Das Fachsymposium „Stark in Krisen, sensibel für Vielfalt – Kompetenzen für eine gerechte Gesundheits- und Pflegeversorgung“ wurde von der Deutschen Gesellschaft für Public Health (DGPH), Fachbereich Lehre, initiiert. Prof. Dr. Maria Anna Marchwacka (Prof. für Berufspädagogik an der Ostfalia Hochschule) engagiert sich dort seit zehn Jahren als Sprecherin, gemeinsam mit Prof. Dr. Joachim Kugler von der Technischen Universität Dresden. In dieser Funktion prägt sie die fachlichen Impulse des Fachbereichs Lehre im Kongresskontext mit und macht zugleich die Perspektiven der Fakultät Gesundheitswesen der Ostfalia Hochschule in zentralen Public-Health-Debatten sichtbar.
Zentrale Beiträge zum Symposium leisteten Prof. Dr. Günter Meyer, Dekan der Fakultät Gesundheitswesen der Ostfalia Hochschule, und Prof. Dr. Marcus Mittenzwei von der Katholischen Stiftungshochschule München zum Themenbereich „Diversität gerecht gestalten – Kompetenzen für pflegerische Versorgung“. Im Fokus standen Diversität, komplexe Pflegeversorgung, Fachkräftemangel, internationale Rekrutierung sowie die Frage, welche Konsequenzen sich daraus für die Aus-, Fort- und Weiterbildung in den Gesundheitsberufen ergeben.

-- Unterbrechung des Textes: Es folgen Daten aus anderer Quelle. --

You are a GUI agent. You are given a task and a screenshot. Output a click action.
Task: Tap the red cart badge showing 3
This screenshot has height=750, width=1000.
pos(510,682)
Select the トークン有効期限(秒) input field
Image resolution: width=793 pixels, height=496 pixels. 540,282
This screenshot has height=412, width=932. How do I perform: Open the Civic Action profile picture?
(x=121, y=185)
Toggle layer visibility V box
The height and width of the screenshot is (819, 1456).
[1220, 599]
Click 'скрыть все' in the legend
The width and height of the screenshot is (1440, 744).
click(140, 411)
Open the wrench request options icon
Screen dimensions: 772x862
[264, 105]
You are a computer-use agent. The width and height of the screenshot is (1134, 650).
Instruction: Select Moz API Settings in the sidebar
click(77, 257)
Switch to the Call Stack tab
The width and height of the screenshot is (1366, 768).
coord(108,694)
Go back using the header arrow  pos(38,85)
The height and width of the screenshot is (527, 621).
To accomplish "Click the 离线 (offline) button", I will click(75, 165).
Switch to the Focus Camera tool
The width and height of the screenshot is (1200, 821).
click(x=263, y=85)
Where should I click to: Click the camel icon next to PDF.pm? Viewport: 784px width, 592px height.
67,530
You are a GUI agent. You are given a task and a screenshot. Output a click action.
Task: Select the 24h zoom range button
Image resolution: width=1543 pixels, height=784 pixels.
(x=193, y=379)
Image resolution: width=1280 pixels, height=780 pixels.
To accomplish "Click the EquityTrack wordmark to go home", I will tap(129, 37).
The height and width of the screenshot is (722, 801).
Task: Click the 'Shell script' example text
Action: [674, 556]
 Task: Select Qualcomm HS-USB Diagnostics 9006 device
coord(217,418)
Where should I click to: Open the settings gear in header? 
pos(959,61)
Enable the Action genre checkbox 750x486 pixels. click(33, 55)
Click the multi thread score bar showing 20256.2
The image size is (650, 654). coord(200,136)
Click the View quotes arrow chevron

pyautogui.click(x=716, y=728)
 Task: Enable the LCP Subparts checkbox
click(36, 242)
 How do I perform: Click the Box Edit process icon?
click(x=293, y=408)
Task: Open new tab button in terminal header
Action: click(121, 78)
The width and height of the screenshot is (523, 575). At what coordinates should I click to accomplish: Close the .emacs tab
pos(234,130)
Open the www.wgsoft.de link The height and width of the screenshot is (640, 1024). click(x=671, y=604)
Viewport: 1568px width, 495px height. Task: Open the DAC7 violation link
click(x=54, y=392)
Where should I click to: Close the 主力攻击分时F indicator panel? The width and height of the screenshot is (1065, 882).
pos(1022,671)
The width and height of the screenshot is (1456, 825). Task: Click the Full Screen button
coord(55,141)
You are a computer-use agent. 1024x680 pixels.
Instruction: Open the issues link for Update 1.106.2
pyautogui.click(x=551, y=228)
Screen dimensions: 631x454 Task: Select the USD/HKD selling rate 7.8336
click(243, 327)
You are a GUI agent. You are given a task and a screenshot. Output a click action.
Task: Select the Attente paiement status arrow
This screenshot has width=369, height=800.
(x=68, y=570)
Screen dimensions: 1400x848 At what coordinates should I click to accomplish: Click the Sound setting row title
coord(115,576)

Mit ihrer Präsenz auf einem der wichtigsten Public-Health-Kongresse Deutschlands unterstreicht die Fakultät Gesundheitswesen das Profil der Ostfalia als engagierte, diskursstarke und gesellschaftlich verantwortliche Hochschule, die nicht nur in Lehre und Forschung, sondern auch im Transfer und in gesundheitspolitischen Diskursen aktiv Akzente setzt.